En plus de son jeu rugueux et rapide, les mots, les insultes, et les provocations faisaient partie intégrante de son jeu. Encore aujourd’hui, Gary Payton à la langue bien pendue, à l’image de son duel avec Kevin Durant il y a quelques temps. Des anecdotes de trashtalking impliquant le meneur, on en compte par centaines, si ce n’est plus, chaque joueur de la décennie 90′ et début 00′ a son histoire à raconter sur Gary, qu’elle soit bonne ou mauvaise… S’il y a bien une référence dans la maîtrise des joutes verbales, c’est bien lui !
Il n’aura pas été qu’un simple défenseur ou beau parleur tout au long de sa carrière. Il n’y a que très peu de joueurs à avoir 10 saisons d’affilée à +19 points et +7 passes de moyenne, dont un énorme pic pour 3 catégories statistiques lors de la saison 99-00, ou il finira à 24.2 points, 6.5 rebonds et 9 passes de moyennes, en 82 matchs bien évidemment. Parce que oui, Gary Payton fait partie des Iron Man de la NBA, au cours de sa longue carrière de 17 saisons, il ne manquera que 27 matchs (dont 14 lors de sa 17e et dernière à Miami).
À terme, Gary Payton se retrouve avec une liste d’accomplissements et de récompenses aussi longue que la dernière Gumball 3000. Ses faits les plus notables sont par exemples ses 9 sélections consécutives en All-Defensive First Team, un record qu’il partage avec Kevin Garnett, Michael Jordan et Kobe Bryant.
Il termine également à la 39e position des meilleur scoreurs de l’histoire de la NBA, il se classe 6e parmi les meneurs, derrière des légendes de la balle orange comme Jerry West, Stephen Curry ou Oscar Robertson. Il est aussi le 11e meilleur passeur de tous les temps et, sans surprise, le 5e meilleur intercepteur, derrière John Stockton, Jason Kidd, Chris Paul et Michael Jordan.
En 2006, à 37 ans, il décroche enfin le titre NBA tant espéré avec le Miami Heat, apportant son expérience et son leadership dans les moments cruciaux. Une consécration tardive mais méritée pour une carrière marquée par le talent, la hargne et une mentalité de gagnant absolu, le point final d’une carrière légendaire.

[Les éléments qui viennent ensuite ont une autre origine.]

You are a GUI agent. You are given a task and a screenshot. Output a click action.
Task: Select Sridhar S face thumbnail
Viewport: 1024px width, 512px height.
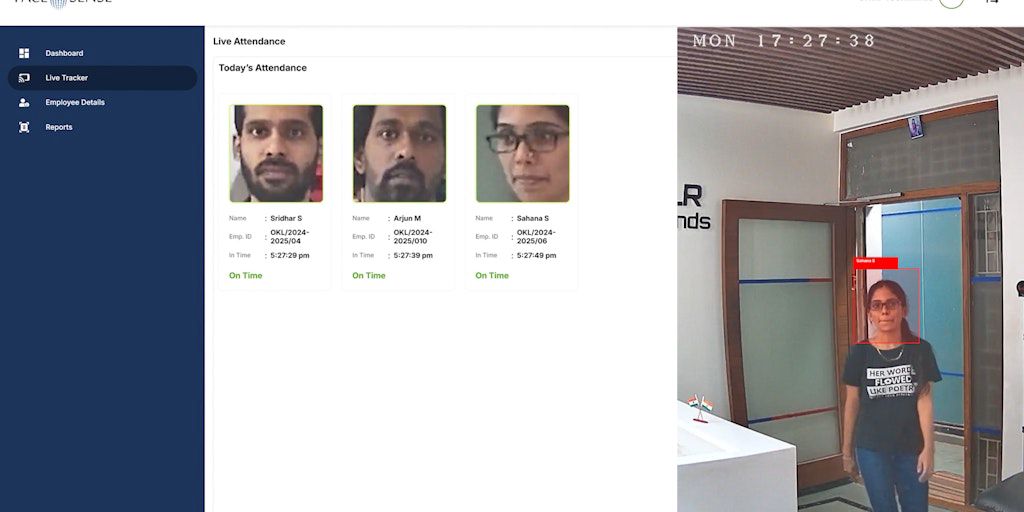tap(276, 153)
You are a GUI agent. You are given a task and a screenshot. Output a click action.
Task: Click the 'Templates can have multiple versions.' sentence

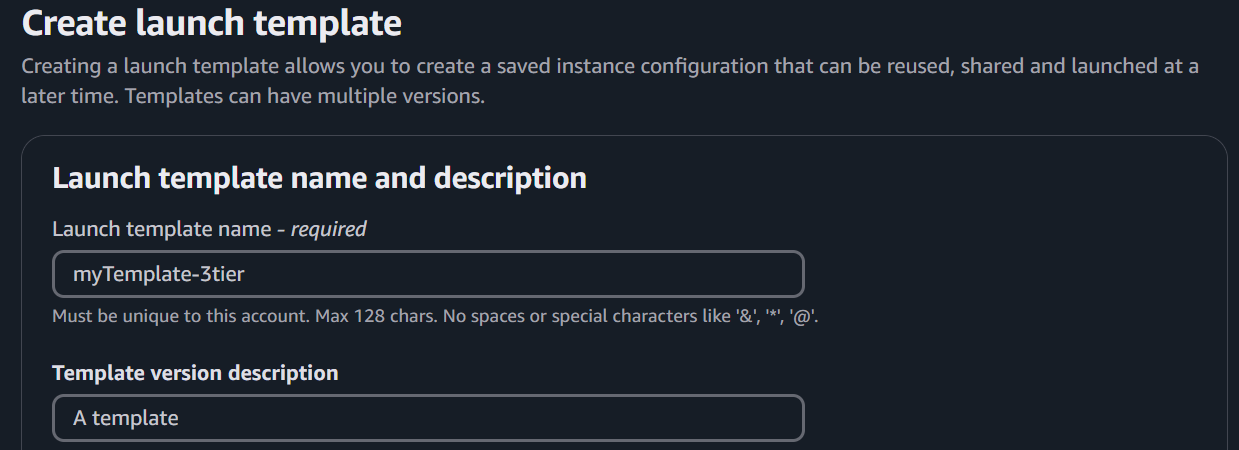tap(253, 98)
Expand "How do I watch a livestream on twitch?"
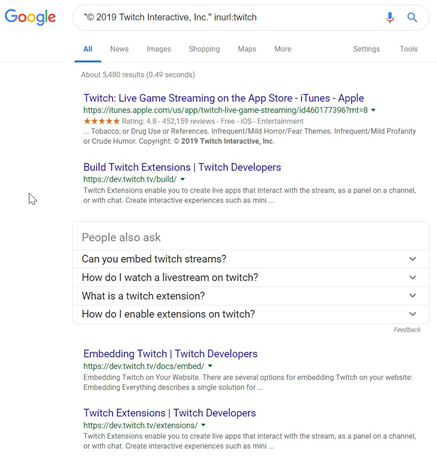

Peu importe la valeur que l’on accorde à la défense dans le basket, on est obligé d’admettre que Gary Payton était tout simplement la définition de l’excellence défensive. Bien qu’il était aussi capable de scorer ou de passer, « The Glove » est facilement le meilleur meneur de tous les temps sur cette moitié du terrain.